Houston High School is a fully accredited public high school located in Germantown, Tennessee, serving students in grades 9–12. The school was previously one of the eight high schools operating in the Shelby County School District. The principal is John Taylor. Houston Middle School and Riverdale Elementary (K-8) are the main feeder schools to Houston High since the creation of the Germantown Municipal School District in June 2014.

History
Houston High School was established in 1989 and is the sole high school of the Germantown Municipal School District (GMSD). Prior to June 2014, HHS was part of the Shelby County Schools system. The GMSD is a family of five schools, Dogwood Elementary (K-5), Farmington Elementary (K-5), Riverdale Elementary (K-8), Houston Middle School (6-8), and Houston High School (9-12). HHS offers nearly 25 Advanced Placement courses, being one of four schools in the state to offer the AP Capstone Diploma, and has approximately 200 students in the ACT "30 and Above" Club.  HHS athletic teams have earned 34 TSSAA state championships, including three girls state championships during the fall of 2015 (cross country, golf, and soccer), and have received "Best of the Preps" recognition in suburban Shelby County for the last eighteen years (1999–2016). HHS offers more than 60 clubs and activities.

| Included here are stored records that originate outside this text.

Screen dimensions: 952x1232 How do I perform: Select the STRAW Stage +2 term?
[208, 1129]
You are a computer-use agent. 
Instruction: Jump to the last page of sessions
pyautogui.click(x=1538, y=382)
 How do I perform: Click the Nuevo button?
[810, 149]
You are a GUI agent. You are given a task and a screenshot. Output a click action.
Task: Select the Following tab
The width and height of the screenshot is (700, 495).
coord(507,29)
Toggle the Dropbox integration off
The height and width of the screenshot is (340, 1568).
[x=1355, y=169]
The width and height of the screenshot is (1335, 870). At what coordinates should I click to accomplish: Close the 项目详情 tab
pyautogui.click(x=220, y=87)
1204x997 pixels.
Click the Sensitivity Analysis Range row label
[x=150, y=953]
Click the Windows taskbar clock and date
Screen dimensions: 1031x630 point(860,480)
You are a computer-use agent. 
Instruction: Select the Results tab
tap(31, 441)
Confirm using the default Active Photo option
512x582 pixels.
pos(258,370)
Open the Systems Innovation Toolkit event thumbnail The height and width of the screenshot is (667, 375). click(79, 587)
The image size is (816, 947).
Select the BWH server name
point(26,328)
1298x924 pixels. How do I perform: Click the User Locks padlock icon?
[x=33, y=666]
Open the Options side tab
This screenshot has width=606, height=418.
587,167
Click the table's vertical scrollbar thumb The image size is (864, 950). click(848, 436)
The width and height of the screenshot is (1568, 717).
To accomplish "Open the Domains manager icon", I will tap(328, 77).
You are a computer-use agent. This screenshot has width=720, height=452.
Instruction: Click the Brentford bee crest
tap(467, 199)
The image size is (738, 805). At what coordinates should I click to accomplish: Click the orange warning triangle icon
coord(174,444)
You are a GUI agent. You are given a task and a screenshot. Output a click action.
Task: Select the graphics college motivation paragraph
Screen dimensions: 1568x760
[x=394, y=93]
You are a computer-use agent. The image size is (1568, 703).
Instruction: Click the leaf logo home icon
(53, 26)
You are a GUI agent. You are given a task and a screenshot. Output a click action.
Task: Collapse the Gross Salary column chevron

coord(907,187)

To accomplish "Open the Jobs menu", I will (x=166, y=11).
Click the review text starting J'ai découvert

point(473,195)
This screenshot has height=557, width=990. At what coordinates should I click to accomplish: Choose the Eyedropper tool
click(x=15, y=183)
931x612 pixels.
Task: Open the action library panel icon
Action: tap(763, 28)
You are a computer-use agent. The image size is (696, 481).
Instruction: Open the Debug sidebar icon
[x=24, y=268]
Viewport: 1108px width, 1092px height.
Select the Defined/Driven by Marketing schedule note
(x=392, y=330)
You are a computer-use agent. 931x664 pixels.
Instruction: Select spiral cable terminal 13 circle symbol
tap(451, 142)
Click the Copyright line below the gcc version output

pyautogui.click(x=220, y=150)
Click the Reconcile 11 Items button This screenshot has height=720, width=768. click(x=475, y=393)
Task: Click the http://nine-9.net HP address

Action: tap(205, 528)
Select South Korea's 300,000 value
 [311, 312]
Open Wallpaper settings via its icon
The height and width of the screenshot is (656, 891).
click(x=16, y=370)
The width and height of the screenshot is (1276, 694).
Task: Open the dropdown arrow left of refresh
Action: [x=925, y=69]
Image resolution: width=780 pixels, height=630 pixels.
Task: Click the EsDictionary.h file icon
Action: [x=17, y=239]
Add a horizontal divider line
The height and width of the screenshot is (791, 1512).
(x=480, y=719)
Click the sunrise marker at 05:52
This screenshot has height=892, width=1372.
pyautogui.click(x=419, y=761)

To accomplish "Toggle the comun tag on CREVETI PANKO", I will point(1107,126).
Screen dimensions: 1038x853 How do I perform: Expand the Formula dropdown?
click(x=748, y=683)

In May 2018, the choir teacher was accused of having inappropriate interactions with students, and the principal was accused of inappropriate acts at a teacher's home. The principal resigned, and the choir teacher was fired, but later cleared of wrongdoing.

1994 Tornado
On November 27, 1994, a strong F2 tornado tore through the school and the surrounding area. Large sections of wall, windows, and parts of the roof were severely damaged by the tornado. The damage was so great that the school was condemned, and the next month was spent making repairs. Students were bused to nearby Germantown High School during the repairs.

Athletics
HHS athletic teams have earned 34 TSSAA state championships, including three girls state championships during the fall of 2015 (cross country, golf, and soccer), and have received "Best of the Preps" recognition in suburban Shelby County for the last eighteen years (1999–2016).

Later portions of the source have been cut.